Students of famine, humanitarianism, and the history of medicine will find much to explore in the voluminous files of the ARA Russia records, as will students of US history, of Russian and Soviet history, of Russian-Ukrainian relations, of the formation of the USSR, and of the history of US-Soviet relations. The ARA operated in Russia in conjunction with several affiliated American relief organizations, including the Jewish Joint Distribution Committee, the American Friends Service Committee (Quakers), the National Lutheran Council, the National Catholic Welfare Council, the American Mennonite Relief, and the Young Men’s Christian Association (YMCA). Correspondence and documents related to these and other organizations can be found in the ARA papers.

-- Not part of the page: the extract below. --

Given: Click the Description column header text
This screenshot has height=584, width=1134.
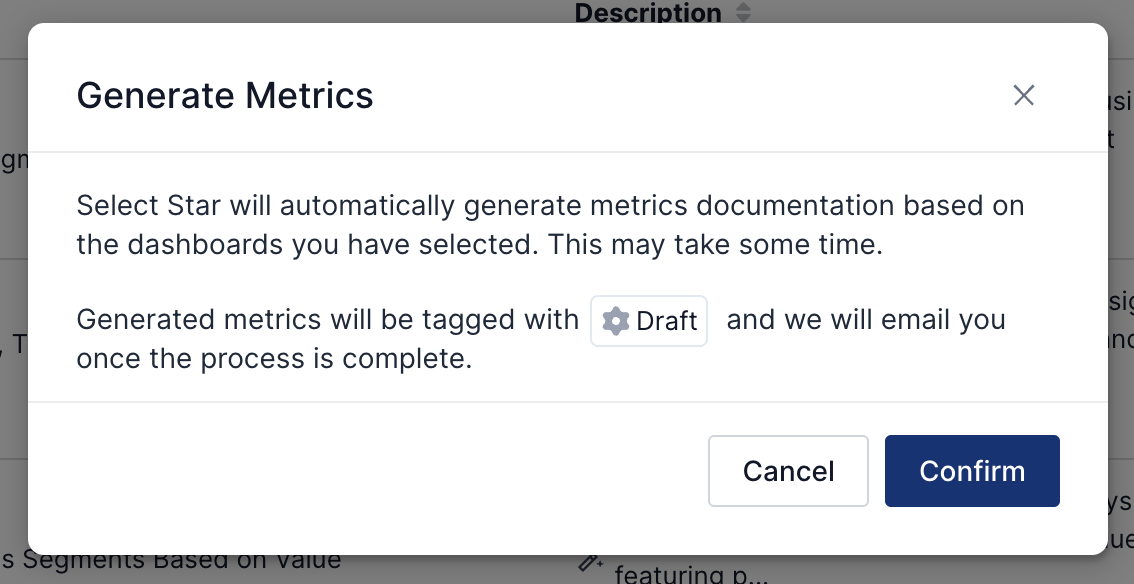Looking at the screenshot, I should (x=648, y=13).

The ARA’s medical program was launched with the support of the American Red Cross, a relationship documented in the ARA Russia operational records.

 

Despite the attention occasionally focused on it in English-language books, the episode remains little known. In the USSR it was subjected to much distortion. In Stalin’s time and afterward, the American relief workers were depicted as spies working under the cover of philanthropy. For the most part, however, the ARA story was ignored in official publications and became largely forgotten, its memory passed on by word of mouth from generation to generation. Today, at a time when the government of Vladimir Putin plays up historic Western (especially American) hostility toward Russia, a phenomenon that began long before the war Russia launched against Ukraine in 2022, the ARA’s benevolent intervention a century ago serves as an emphatic refutation of the Kremlin’s message of enduring and unmitigated American-Russian animosity.

Profile of the Collections Featured in this Guide

The archival collections listed on the first page of this guide all revolve around the work of Herbert Hoover's American Relief Administration (ARA) in Soviet Russia during the famine of 1921–1923. The papers of the American Relief Administration are divided into two collections: one containing the papers of the various ARA missions across Europe beginning in 1919, which also includes files related to the Soviet Russia mission; and one consisting of the papers of the Soviet Russia mission, which was headquartered in Moscow and which includes correspondence and other documents generated at the ARA’s headquarters in New York and London, and at ARA Chairman and Secretary of Commerce Herbert Hoover’s office in Washington, DC.

 

The ARA files, for both its European and Soviet Russia operations, came to Hoover in the early 1920s. Most of the smaller ARA-related collections were donated to the Hoover Library & Archives by former staff members of the ARA, including relief workers who served with the ARA in Soviet Russia. These include the  documents and photographs preserved by these individuals, as well as their written recollections of their time of service in Soviet Russia.